Re: script to compare dates

2009-08-18 Thread Mihir Kamdar
i am sorry Steve...actually I miswrote DateTime instead of DateManip...

i saw your code using DateTime but I before I posted this, I was trying
using DateManip...but while testing the code, I found out that DateManip is
not installed...

i tried executing your code as well but even DateTime is not installed in my
Linux box..

while trying to install both DateTime and DateManip in my machine, it is
giving some network error..."Url not found..."

need to figure out a way to install them..

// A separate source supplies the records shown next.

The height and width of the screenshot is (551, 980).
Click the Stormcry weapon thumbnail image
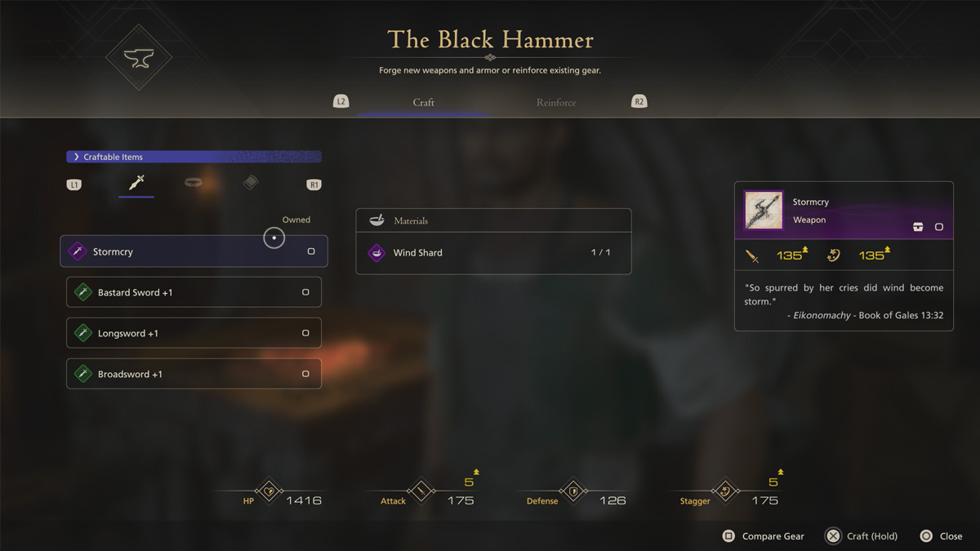point(764,211)
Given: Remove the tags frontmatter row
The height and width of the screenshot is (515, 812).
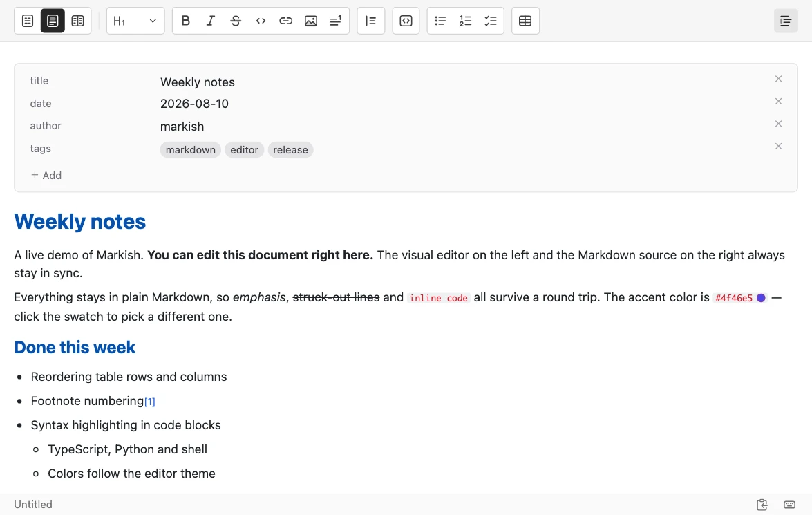Looking at the screenshot, I should (x=778, y=146).
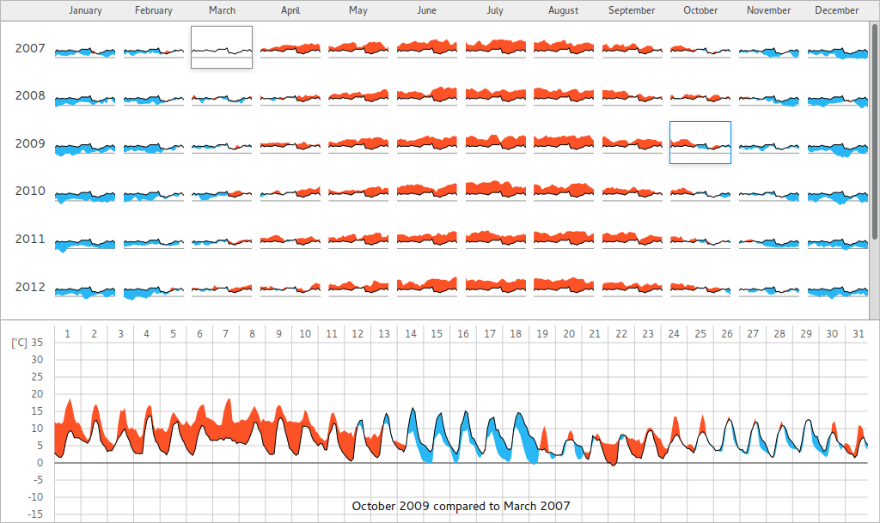Click the May 2012 thumbnail chart
The width and height of the screenshot is (880, 523).
(358, 287)
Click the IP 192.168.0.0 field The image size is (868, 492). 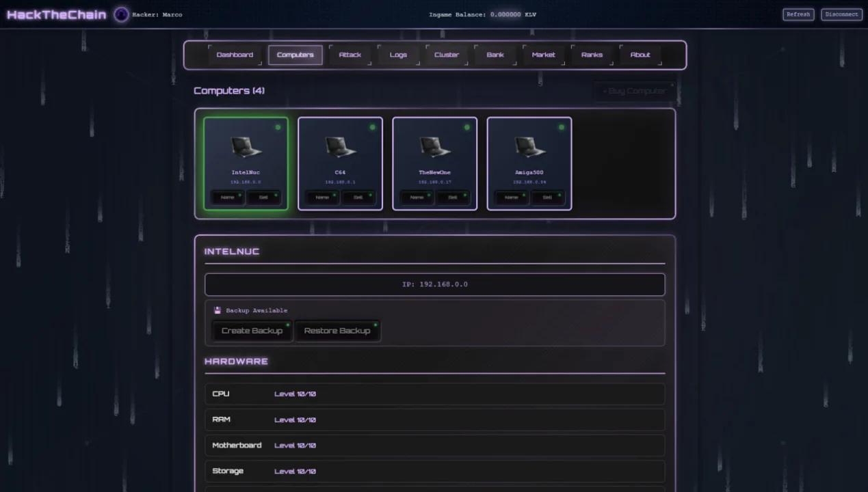[434, 284]
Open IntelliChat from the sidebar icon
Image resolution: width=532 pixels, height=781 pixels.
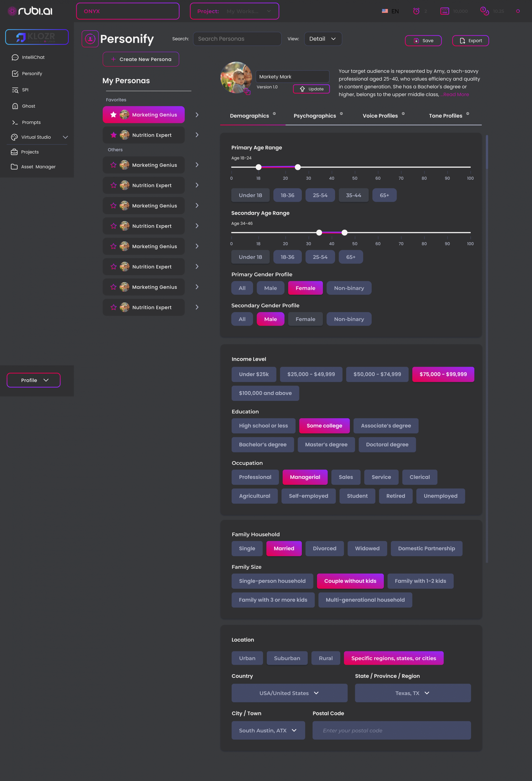[x=15, y=57]
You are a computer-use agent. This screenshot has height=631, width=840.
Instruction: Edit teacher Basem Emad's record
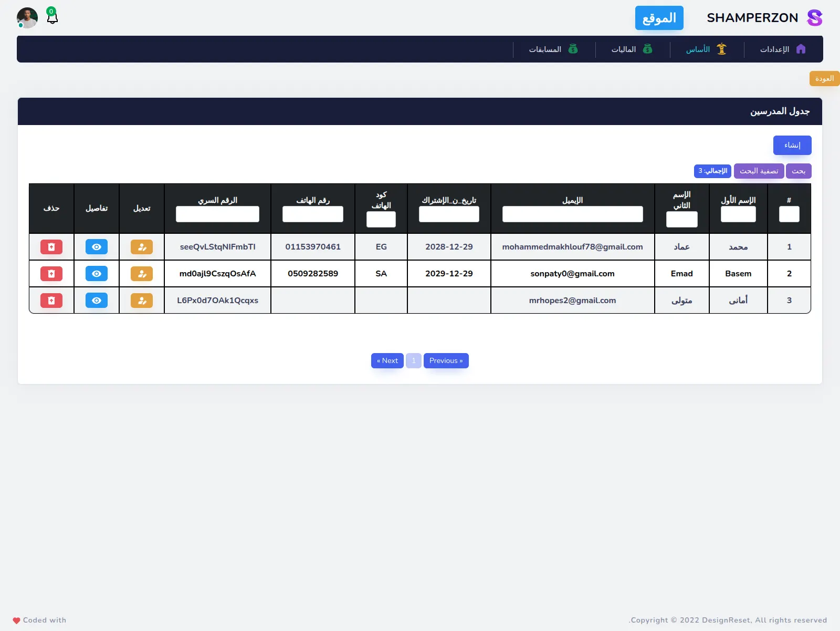pyautogui.click(x=142, y=274)
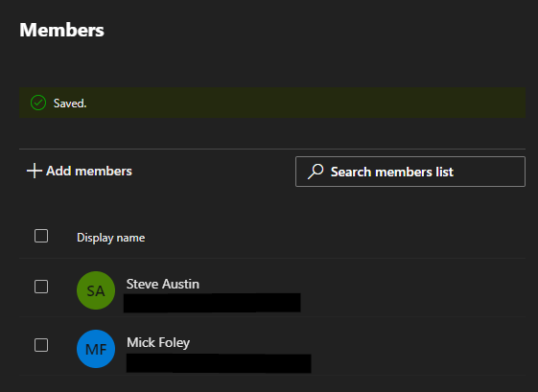This screenshot has width=538, height=392.
Task: Click the Members page heading
Action: click(x=61, y=30)
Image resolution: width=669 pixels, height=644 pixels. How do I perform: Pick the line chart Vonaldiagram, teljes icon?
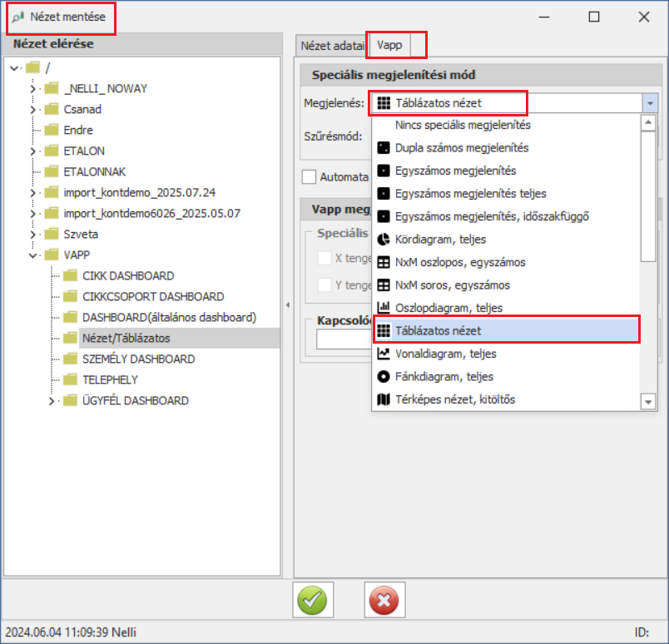[384, 354]
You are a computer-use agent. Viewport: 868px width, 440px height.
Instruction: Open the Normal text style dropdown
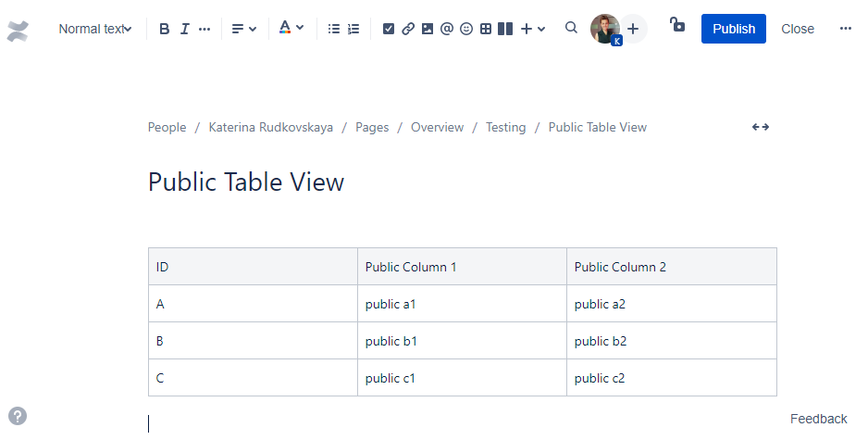point(94,29)
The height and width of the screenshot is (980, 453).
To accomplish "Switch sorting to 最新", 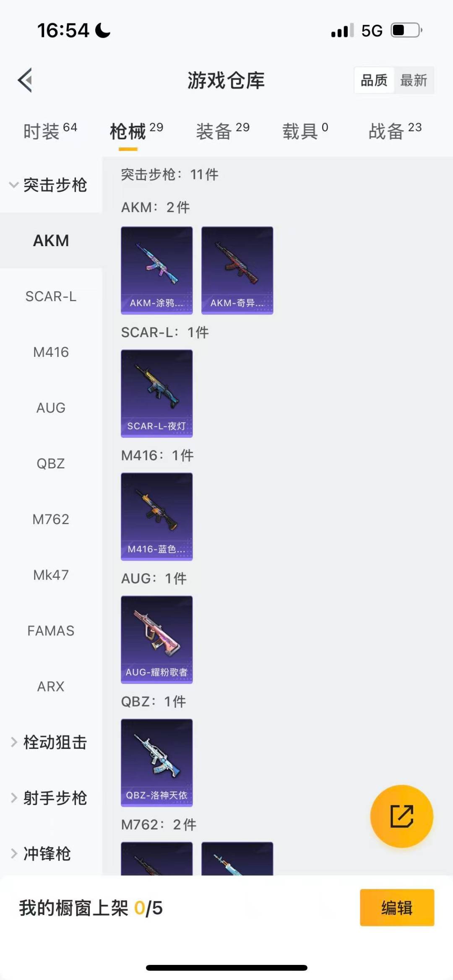I will click(x=414, y=80).
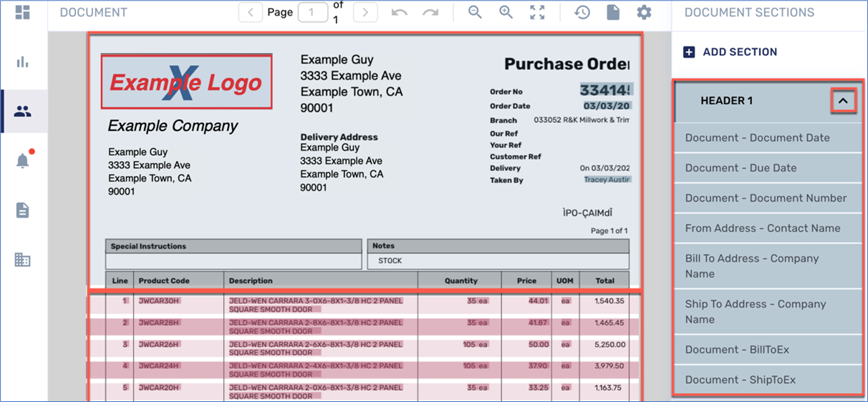Go to next page arrow
The image size is (868, 402).
365,12
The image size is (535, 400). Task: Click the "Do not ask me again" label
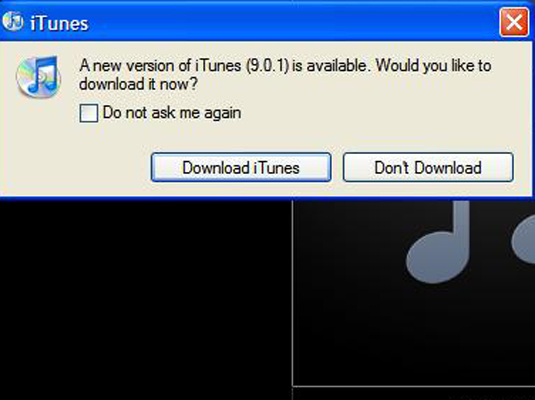click(172, 113)
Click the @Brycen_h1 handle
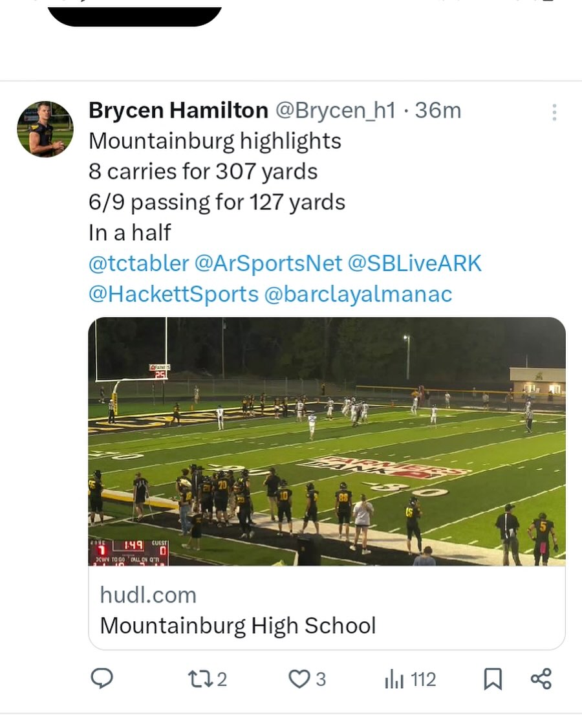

On Tue, Aug 18, 2009 at 11:22 PM, Steve Bertrand  wrote:

> Mihir Kamdar wrote:
> > thanks all.and how will be the code like for my requirement if i use
> > DateTime...
>
> I truly thought that you might have attempted to try the complete
> cut/paste-able program I wrote and made slight changes to fit your
> "requirement". Even if not, at least testing it would have been nice.
>
> The code I gave you earlier is put verbatim below, with additional
> functions.
>
>
>
> #!/usr/bin/perl
>
> use strict;
> use warnings;
>
> use DateTime::Format::Strptime;
>
> my $EXTRACTION_LAYOUT = '@16 A1 @40 A9';
>
> VOUCHER_RECORD:
>
> while ( my $record =  ) {
>
>my ( $important_num, $date_string )
>= unpack $EXTRACTION_LAYOUT, $record;
>
>next VOUCHER_RECORD if $important_num != 2;
>
>my $static_date = DateTime->new(
>year => 2009,
>month => 3,
>day => 31
>);
>
>
># turn the extracted date string into a DateTime object
>
>my $date_formatter
>= new DateTime::Format::Strptime( pattern => '%d-%b-%y' );
>
>my $voucher_date
>= $date_formatter->parse_datetime($date_string);
>
>
># compare the DateTime compiled dates
>
>if ( DateTime->compare( $static_date, $voucher_date )) {
>
># - put your record/store functions code in this space.
># - depending on what you want to do, these comments
>#   are within the code block that ensures that your 2nd
>#   field is equal to '2', and that the 5th field is less
>#   than Mar 31, 2009
>
># - depending on how you want to "store" the information,
>#   I might suggest http://perldoc.perl.org/Storable.html
>}
> }
>
> __END__
>
> Please at least copy/paste my code and try it if you've been able to
> install DateTime. Use the example in my earlier post, as it also
> contains the data which is properly formatted.
>
> To be bluntly honest, I'm quite proud of my tiny code snip. I had to
> research/try the patterns for DateTime to get them right, and counted
> with my finger to position the layout properly.
>
> ...I am completely flabbergasted with your response.
>
> See kids, the post I am responding to is not proper list etiquette!
>
> Steve
>


Re: script to compare dates

2009-08-18 Thread Steve Bertrand
Mihir Kamdar wrote:
> i am sorry Steve...actually I miswrote DateTime instead of DateManip...
>  
> i saw your code using DateTime but I before I posted this, I was trying
> using DateManip...but while testing the code, I found out that DateManip
> is not installed...
>  
> i tried executing your code as well but even DateTime is not installed
> in my Linux box..
>  
> while trying to install both DateTime and DateManip in my machine, it is
> giving some network error..."Url not found..."
>  
> need to figure out a way to install them..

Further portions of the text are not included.